Featured Comment by Ian Loveday: "You really nailed it—it's an uneasy feeling I have had for many years but never did a direct head to head comparison (maybe it's worth doing for other publications).
"I am a magazine designer—so in part there is a mea culpa feeling when you lambast the use of pictures larger than they need to be. I think you're right about the influence of image-driven media on people's expectations and attention span. Layouts are dismissed as boring ("can't you liven it up a bit, make it dynamic?") so text loses out to headlines, graphics, and creative use of white space.
"But also, instead of the old 'paste-up' method you are today designing on a computer—on a monitor where you reduce the size of the pages to show a spread or look at several thumbnail spreads together—it tempts a designer to think more in graphic/dynamic layout terms than in information content terms. It's just blocks of abstract material to move around on a grid to create a pleasing effect. And changing things around, enlarging and reducing them—is so easy. A picture gets blown up too big because at the screen resolution and viewing size of your layout program it looks great.
"A good guideline for design is that good typography (or indeed layout) should be invisible, transparent, not assert itself all the time. It is a window onto the information content. That is true of the old Time pages—though as a designer of course I can't help seeing them as quaint and old fashioned, for many people they are 'transparent' in a way the new design-conscious ones are not."
Mike replies: Thanks for your perspective, Ian. I do think there are a couple of problems with computer layout—one is that it minimizes the gutter and makes the designer ignore the gutter.
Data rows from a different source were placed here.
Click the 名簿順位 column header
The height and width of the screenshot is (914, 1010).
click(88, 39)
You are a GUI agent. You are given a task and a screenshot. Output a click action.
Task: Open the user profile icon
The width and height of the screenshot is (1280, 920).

I always thought that a really good page design program would automatically distort any content within an inch of the gutter, and automatically cause images run across it to not line up precisely!
The other thing is that it encourages the designer not to pay attention to the physical immediacy of pages as they are being read, with the magazine held in the hands or on a table or a lap—the computer gives the designer a more distant, more remote perspective on the spread, which encourages him or her both to see the elements more abstractly and to believe that the main elements always need to be bigger when in fact they don't. I'm certain good designers know this in their heads, but the knowledge needs to be always there for the eyes.
Featured Comment by Joe Glaser: "'One Boris Chaliapin' indeed! Chaliapin was the son of the famous Russian operatic bass, Fedor Chaliapin. He painted hundreds of Time covers over nearly thirty years. His brother Fedor played the memorable Italian grandfather in Moonstruck. If people like those are so quickly forgotten, what chance do the rest of us have?"
Mike replies: Thanks, Joe. I knew nothing about him, I admit, but I'm glad to learn.
Featured Comment by
Brooks Jensen: "I am reminded of the last issue I purchased of a certain photography magazine (which shall remain nameless) some 20 years ago. The feature story, touted heavily on the cover, was one in which celebrities (Madonna and the like) selected their favorite photographs—of
themselves. I realized at that moment that pop culture was the magic elixir in selling magazines. I have not looked at said magazine since and been happy to walk a different path. Unfortunately, I see more and more of this celebrity gossip approach with every passing year. You are so right, Mike, that piffle has taken over the publishing trade—a trend that promotes the 'shallowing' of culture. In my scarce relaxation time, I'd much rather read your blog than read the flotsam that floats around in Ozzy's remaining brain cells!"